Bruner reminds us that a 'excess of virtue is vice' as Dewey was unfortunately misinterpreted by his followers.Education has not only transmit the knowledge and values of the culture but also must also seek to develop the 'individuals capacity to go beyond the cultural ways .. to innovate..to create'. 'Each man' , writes Bruner, 'must be his own artist, his own scientist, his own historian, his own navigator'.

This paradox provides school with a creative tension to this day; 'one size fits all' in contrast to the ideals of 'personalised learning. 'Education' Bruner writes,' must, then, be not only a process that transmits culture but one that provides alternative views of the world and strengthens the will to explore them'. According to Dewey, education must begin with 'insights into the child's capacities, experiences, interests, habits' 'It is sentimentalism', says Bruner , to restrict learning to children's interests. Interests, he says, can be created and stimulated and provoked.

Schools are special communities where students are challenged 'leap into new and unimagined realms of experience' so as to 'open new perspectives'.

The 'yeast of education', writes Bruner, is the idea of excellence, and that it comprises as many forms as there are individuals'. 'The school', he continues, 'must have as one of its principle functions the nurturing of images of excellence'. Each subject areas provides organizing concepts to provide opportunities to develop excellence. But, he reminds us, teachers must ensure students grasp connections between subjects to develop the 'unity of learning'.

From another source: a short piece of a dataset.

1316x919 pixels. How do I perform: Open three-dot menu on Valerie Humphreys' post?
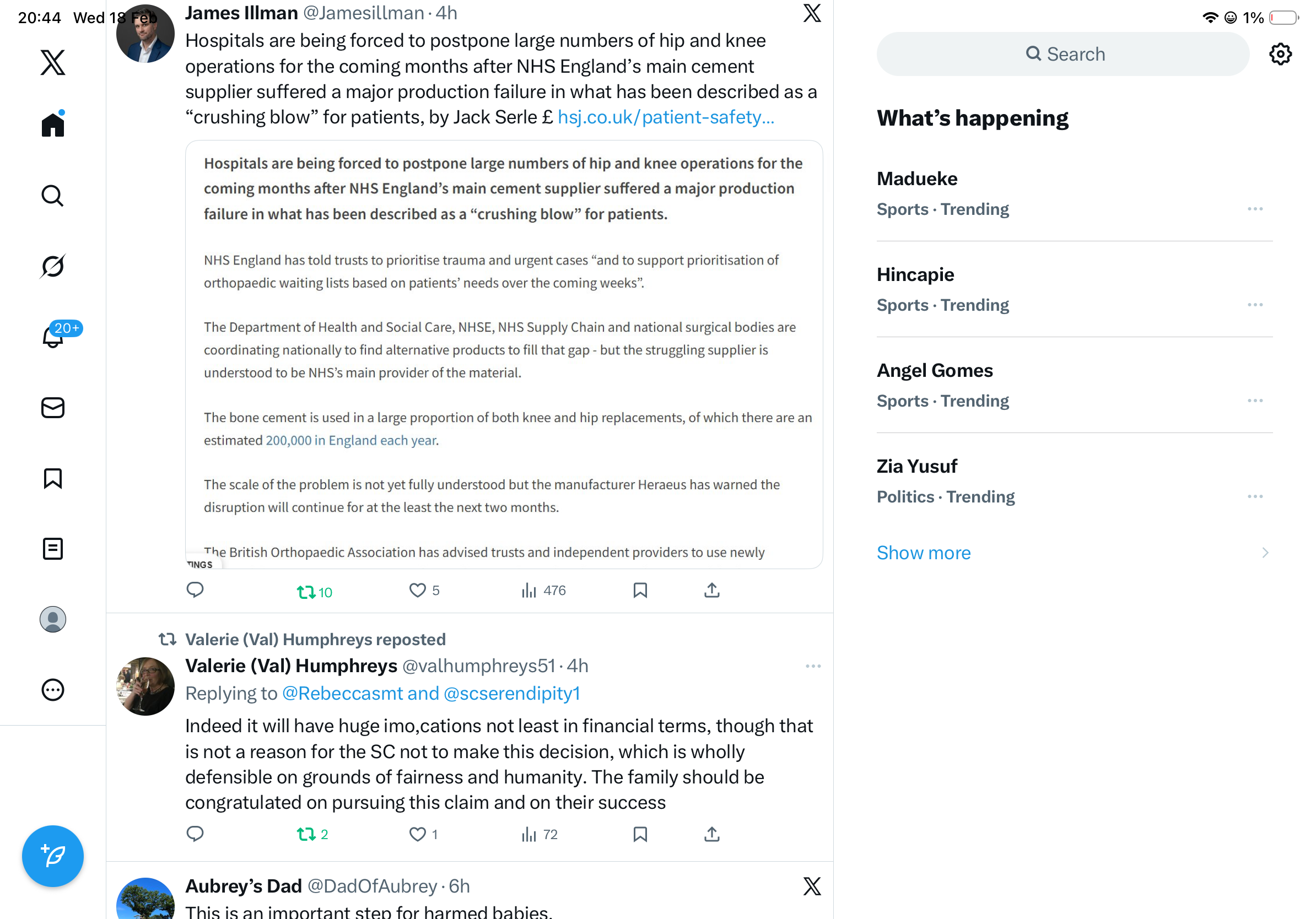pyautogui.click(x=813, y=666)
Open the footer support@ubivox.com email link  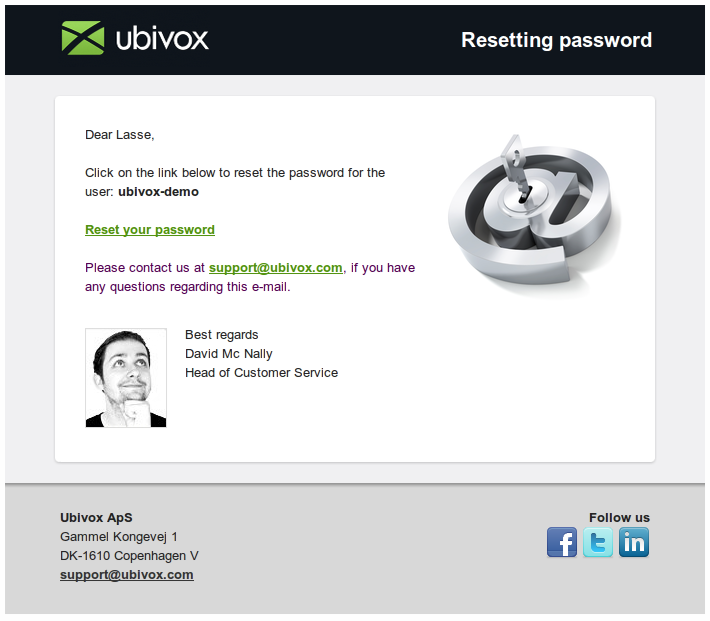tap(127, 575)
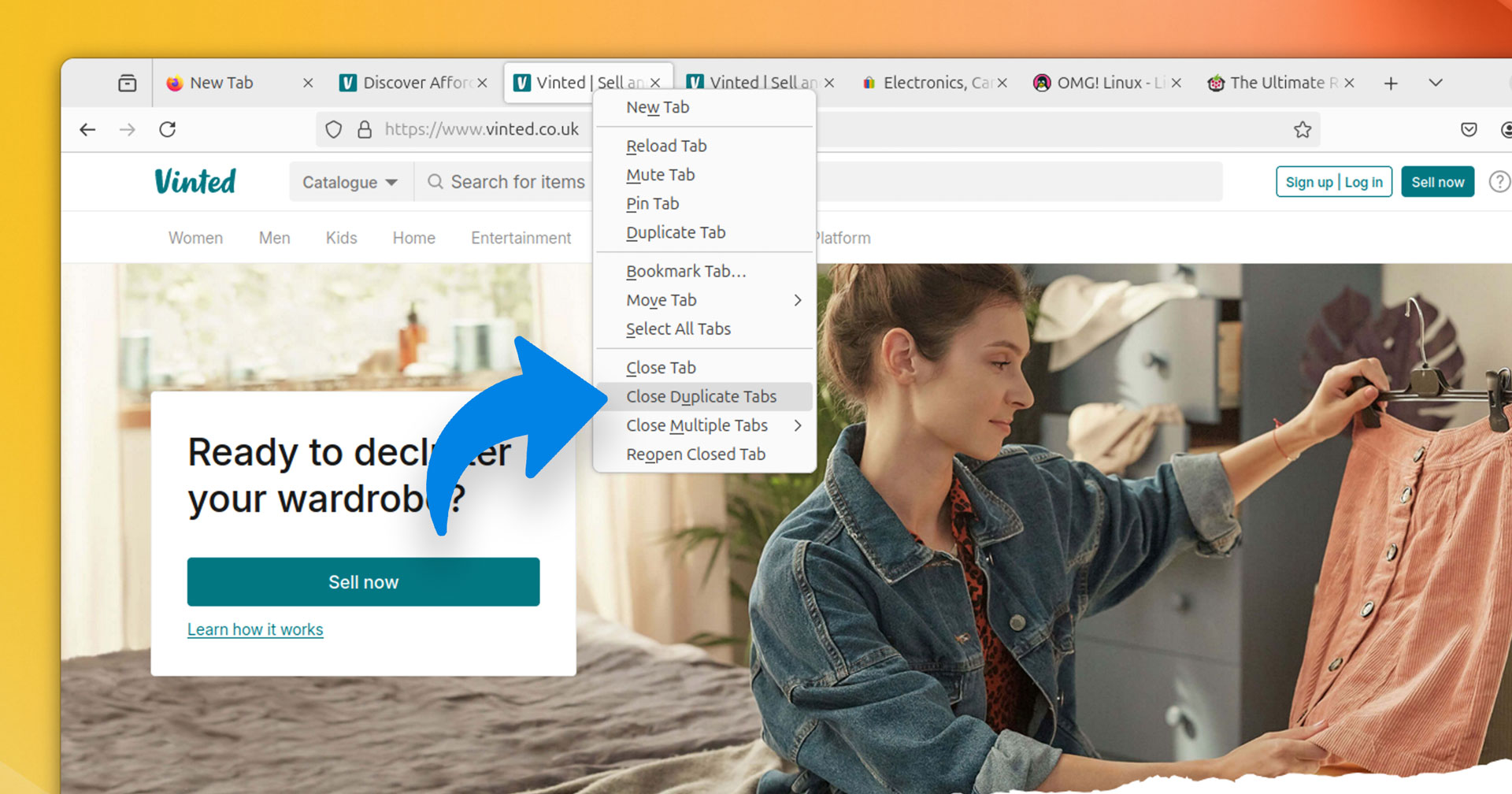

What should be taught turns our to be what is worth knowing, he writes and his suggestions echo the strands, or 'big ideas' of our current Learning Areas. Whatever is introduced needs to include the inquiry tools essential to the unlocking any new experience and to 'develop the informed powers of mind and a sense of potency in action'.

The goal of eduction is both disciplined understanding, and the process of learning to tackle confusion ; both product and process. If students are to have a general idea of how and where thing fit the first round of experience should be relate to the reality of the child life. 'In as far as possible , a method of instruction should have the objective of leading the child to discover for himself' The virtue of such an approach is that the 'child will make what he learns his own' and it also provides the 'reward of the power of disciplined inquiry'

'There is no difference in kind between the man at the frontier and the young student at his own frontier, each attempting too understand.Let the education process be life itself as fully as we can make it ' Bruner writes.

Bruner's book is a challenge to us all see students as 'knowers'. As we face up to a range of interconnected problems to sustain the very world we live in. We need an education system designed to develop the creativity and learning power of all students; individuals who 'feel they are living at the full limit of what is possible'.

Our current school system has a long way to go to developing the creative potential of all students so as to achieve Bruner's vision.